**ASSIGNMENT**
Please repeat the whole listing verbatim.

================================

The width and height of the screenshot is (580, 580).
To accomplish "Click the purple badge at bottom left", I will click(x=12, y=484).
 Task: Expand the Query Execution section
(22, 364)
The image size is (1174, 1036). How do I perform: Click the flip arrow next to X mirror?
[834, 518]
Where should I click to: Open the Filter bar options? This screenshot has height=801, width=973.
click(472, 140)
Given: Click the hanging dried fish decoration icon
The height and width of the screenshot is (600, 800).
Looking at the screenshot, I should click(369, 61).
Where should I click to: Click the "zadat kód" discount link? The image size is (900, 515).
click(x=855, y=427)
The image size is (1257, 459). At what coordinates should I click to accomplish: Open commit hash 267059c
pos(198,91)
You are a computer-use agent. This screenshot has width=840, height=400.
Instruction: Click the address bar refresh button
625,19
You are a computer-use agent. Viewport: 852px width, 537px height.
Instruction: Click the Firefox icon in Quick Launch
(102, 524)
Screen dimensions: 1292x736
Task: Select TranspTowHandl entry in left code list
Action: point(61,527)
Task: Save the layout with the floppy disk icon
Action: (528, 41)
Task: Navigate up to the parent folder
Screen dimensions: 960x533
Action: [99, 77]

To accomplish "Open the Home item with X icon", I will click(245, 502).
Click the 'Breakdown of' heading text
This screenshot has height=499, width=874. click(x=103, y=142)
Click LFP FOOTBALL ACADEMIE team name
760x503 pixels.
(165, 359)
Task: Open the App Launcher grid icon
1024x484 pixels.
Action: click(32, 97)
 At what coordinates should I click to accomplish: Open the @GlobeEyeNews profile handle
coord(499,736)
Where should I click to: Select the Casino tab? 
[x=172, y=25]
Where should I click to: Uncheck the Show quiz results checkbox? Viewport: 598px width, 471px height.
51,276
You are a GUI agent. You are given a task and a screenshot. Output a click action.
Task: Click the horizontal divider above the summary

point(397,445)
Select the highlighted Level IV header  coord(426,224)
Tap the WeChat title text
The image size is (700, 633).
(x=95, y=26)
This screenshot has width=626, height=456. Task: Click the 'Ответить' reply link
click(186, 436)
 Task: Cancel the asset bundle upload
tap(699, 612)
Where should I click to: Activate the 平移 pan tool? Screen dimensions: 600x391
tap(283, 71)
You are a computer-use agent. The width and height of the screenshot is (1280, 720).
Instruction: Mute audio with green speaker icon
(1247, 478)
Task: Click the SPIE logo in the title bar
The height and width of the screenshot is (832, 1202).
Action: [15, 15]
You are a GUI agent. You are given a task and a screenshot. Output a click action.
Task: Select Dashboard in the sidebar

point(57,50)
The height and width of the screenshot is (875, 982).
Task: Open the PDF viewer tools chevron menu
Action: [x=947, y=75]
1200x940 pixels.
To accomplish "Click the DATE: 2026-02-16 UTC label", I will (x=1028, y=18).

================================

**EXERCISE ANSWER**
The width and height of the screenshot is (580, 580).
To accomplish "Click the purple badge at bottom left", I will click(x=12, y=484).
 Task: Expand the Query Execution section
(22, 364)
The image size is (1174, 1036). How do I perform: Click the flip arrow next to X mirror?
[834, 518]
Where should I click to: Open the Filter bar options? This screenshot has height=801, width=973.
click(472, 140)
Given: Click the hanging dried fish decoration icon
The height and width of the screenshot is (600, 800).
Looking at the screenshot, I should click(369, 61).
Where should I click to: Click the "zadat kód" discount link? The image size is (900, 515).
click(x=855, y=427)
The image size is (1257, 459). At what coordinates should I click to accomplish: Open commit hash 267059c
pos(198,91)
You are a computer-use agent. This screenshot has width=840, height=400.
Instruction: Click the address bar refresh button
625,19
You are a computer-use agent. Viewport: 852px width, 537px height.
Instruction: Click the Firefox icon in Quick Launch
(102, 524)
Screen dimensions: 1292x736
Task: Select TranspTowHandl entry in left code list
Action: point(61,527)
Task: Save the layout with the floppy disk icon
Action: (528, 41)
Task: Navigate up to the parent folder
Screen dimensions: 960x533
Action: [99, 77]

To accomplish "Open the Home item with X icon", I will click(245, 502).
Click the 'Breakdown of' heading text
This screenshot has height=499, width=874. click(x=103, y=142)
Click LFP FOOTBALL ACADEMIE team name
760x503 pixels.
(165, 359)
Task: Open the App Launcher grid icon
1024x484 pixels.
Action: click(32, 97)
 At what coordinates should I click to accomplish: Open the @GlobeEyeNews profile handle
coord(499,736)
Where should I click to: Select the Casino tab? 
[x=172, y=25]
Where should I click to: Uncheck the Show quiz results checkbox? Viewport: 598px width, 471px height.
51,276
You are a GUI agent. You are given a task and a screenshot. Output a click action.
Task: Click the horizontal divider above the summary

point(397,445)
Select the highlighted Level IV header  coord(426,224)
Tap the WeChat title text
The image size is (700, 633).
(x=95, y=26)
This screenshot has width=626, height=456. Task: Click the 'Ответить' reply link
click(186, 436)
 Task: Cancel the asset bundle upload
tap(699, 612)
Where should I click to: Activate the 平移 pan tool? Screen dimensions: 600x391
tap(283, 71)
You are a computer-use agent. The width and height of the screenshot is (1280, 720).
Instruction: Mute audio with green speaker icon
(1247, 478)
Task: Click the SPIE logo in the title bar
The height and width of the screenshot is (832, 1202).
Action: [15, 15]
You are a GUI agent. You are given a task and a screenshot. Output a click action.
Task: Select Dashboard in the sidebar

point(57,50)
The height and width of the screenshot is (875, 982).
Task: Open the PDF viewer tools chevron menu
Action: [x=947, y=75]
1200x940 pixels.
To accomplish "Click the DATE: 2026-02-16 UTC label", I will (x=1028, y=18).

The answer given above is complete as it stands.